In 2008, Alberto spent 50 days in an in-patient psychiatric hospital in Massachusetts and was homeless after his release. Alberto claims that he lost his medication  ater that year, and was arrested for theft and trespassing a few days later. Alberto’s criminal defense lawyer did not raise his client’s mental competence in court.

Alberto agreed to a plea bargain, was released, and hopeful that a new attorney hired by his family would be able to vacate the criminal charges against him. But in February 2009, immigration officers arrested Alberto for deportation because of his outstanding criminal convictions, and sent him to the Port Isabel Detention Center in Harlingen, south Texas.
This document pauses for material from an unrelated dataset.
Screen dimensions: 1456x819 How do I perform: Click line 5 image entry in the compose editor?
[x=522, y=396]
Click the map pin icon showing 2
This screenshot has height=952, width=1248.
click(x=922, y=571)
Alberto had been held for approximately 11 months when a Human Rights Watch researcher met him. In a letter to us, he wrote:

[F]riends tell me just make a plea bargain with D.A. and get out of it. I didn’t know IT would add up to all of these [things]…being taking to Immigration Holding and brought all the way from mass to texas when I need my family’s moral support. Me needing my family moral support.

Alberto spent much of his time in detention in segregated medical housing due to his mental disability. He told Human Rights Watch that he has never seen the immigration charges against him, and has been unable to obtain his medical files. Despite several hearings in immigration court before his final hearing in December 2009, Alberto said he was never represented by a lawyer, even though he made repeated efforts to find one to represent him pro bono. “I’ve been to immigration court 5 times and I keep asking for time to get a lawyer,” he said. According to Alberto, the immigration court did not take his disabilities into account, even

though they may affect the underlying charges against him, and he told the judge that he had “a lot of mental issues.”4 At his final hearing in December, a judge ordered that Alberto be deported to Portugal, where he has no family and does not speak the language. “I have no idea what I will do there,” Alberto said. At time of writing, Alberto was still at Port Isabel, hoping his appeal would be granted.

The report is called Deportation by Default.